• _TASK TO COMPLETE_
Below are some records. Write out the line that contains "Where should I" and all lines after it, exactly, but not the pictures.

===== MATERIALS PROVIDED

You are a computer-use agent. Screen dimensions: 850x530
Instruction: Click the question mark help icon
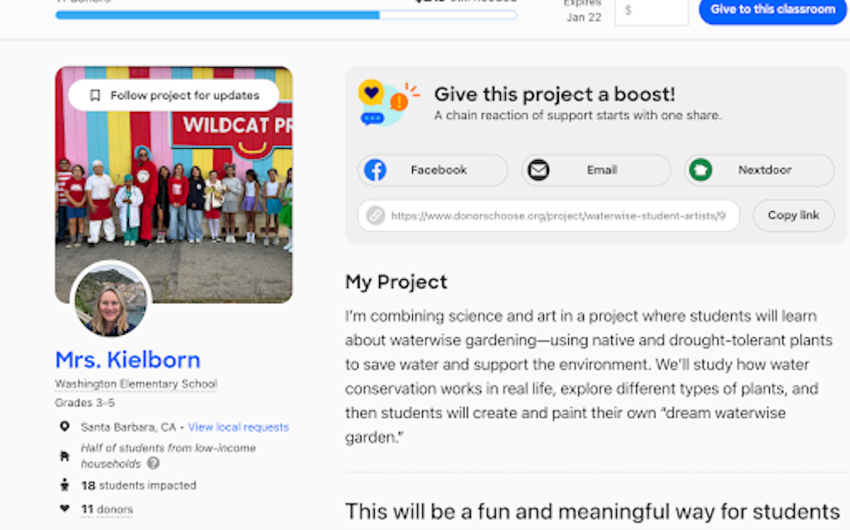click(x=153, y=463)
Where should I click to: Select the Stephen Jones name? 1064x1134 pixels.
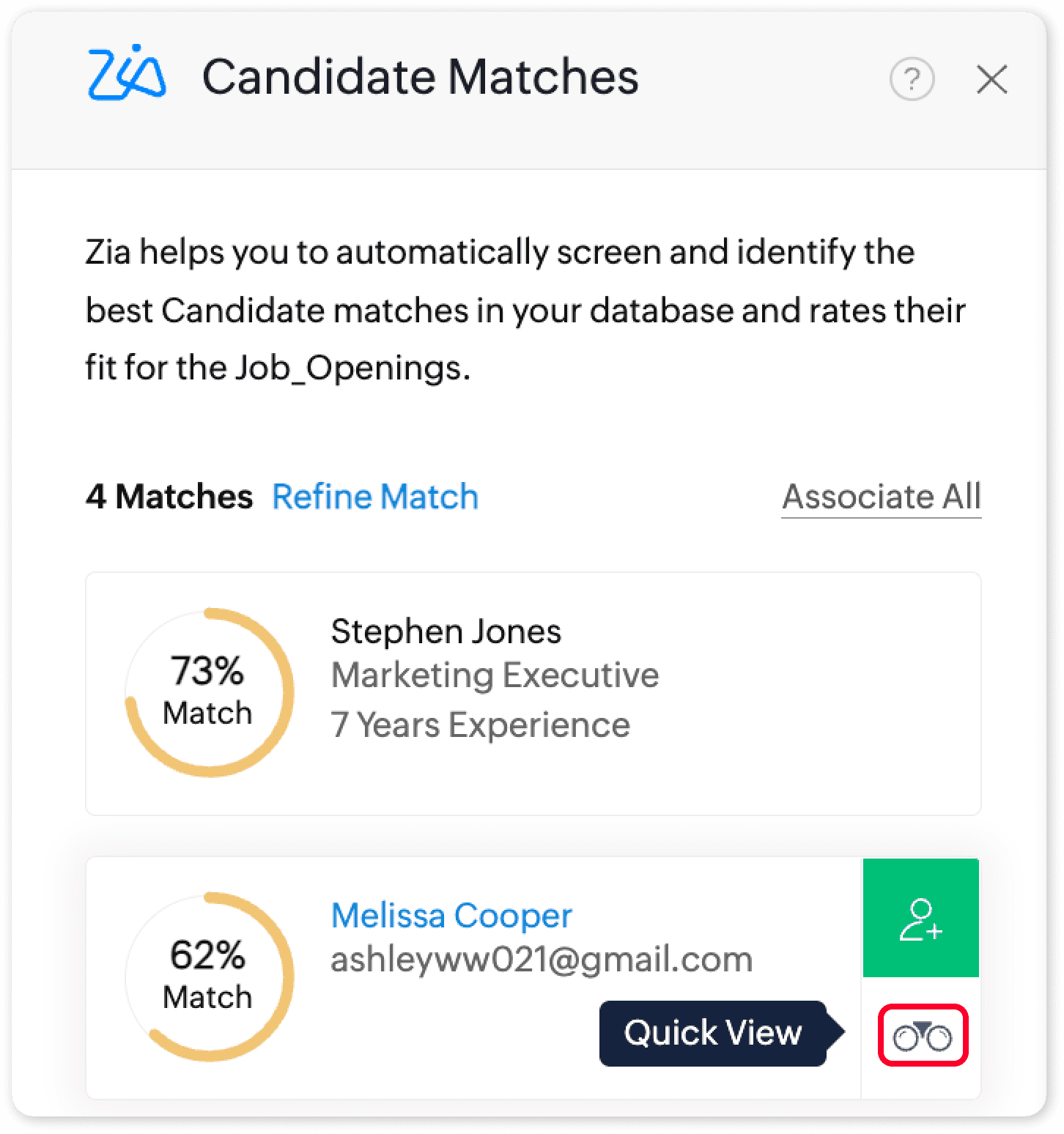point(446,631)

==========

• _EXPECTED ANSWER_
Where should I click to: Select the Stephen Jones name? 1064x1134 pixels.
point(446,631)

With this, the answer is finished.